Why eat pickled foods?
A) Their tasty crunch makes any meal into an event B) They are full of probiotics, which leads to a healthy gut C) Classic recipes are making a comeback as people rediscover the value of traditions D) All of the above
Yes, it's D. Now, to the recipe!
- 3 cups water
- 1 cup white vinegar
- 1/3 cup salt
- 1 lb turnips
- 1 small beet
- optional inclusions: bay leaf, serrano or chili peppers, 3 cloves garlic
Boil 1 cup of water (with a bay leaf or two, if you desire) and dissolve 1/3 cup salt into it. Cool by adding the rest of the water and vinegar. Remove bay leaf. (Side note- you basically want enough liquid to cover the beets and turnips mixture- so feel free to double the liquid portion as needed.)
Slice turnips and beets into small slices, like very skinny french fries. Place them in a mason jar and layer in the garlic and peppers, whole or sliced as you prefer. Pour the vinegar and salt water mixture over them and be sure they are completely immersed. Put the lid on and and leave on the counter for a week to brine. You may then enjoy the pickled turnips, and store in the refrigerator for up to 6 weeks. Mine never last this long! The bright hue (from the beets) and flavor contribute a lot of zest to each meal.
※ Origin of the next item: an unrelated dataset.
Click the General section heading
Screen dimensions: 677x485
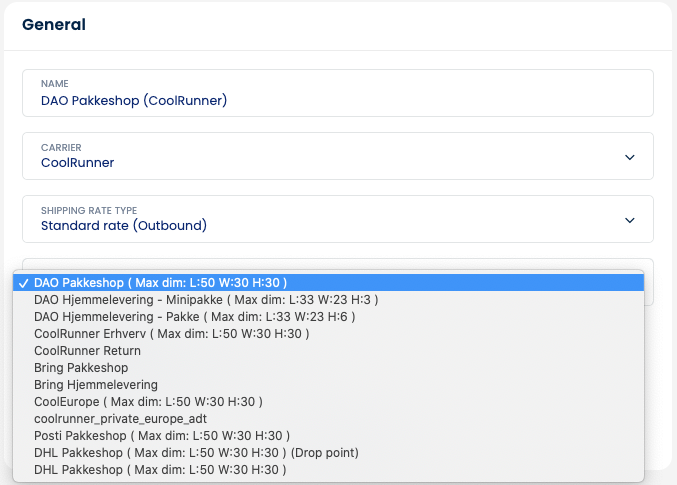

My favorite is to serve on top of sliced cucumber for a refreshing mid-afternoon snack.
In addition to providing a good daily dose of food-based probiotics, turnips in particular are a great source of Vitamin K, Vitamin A, Vitamin C, Folate (Vitamin B9), Vitamin B2, Vitamin E, Iron, and fiber. They also provide minerals such as Copper, Manganese, Magnesium, Calcium, Potassium, and Phosphorus.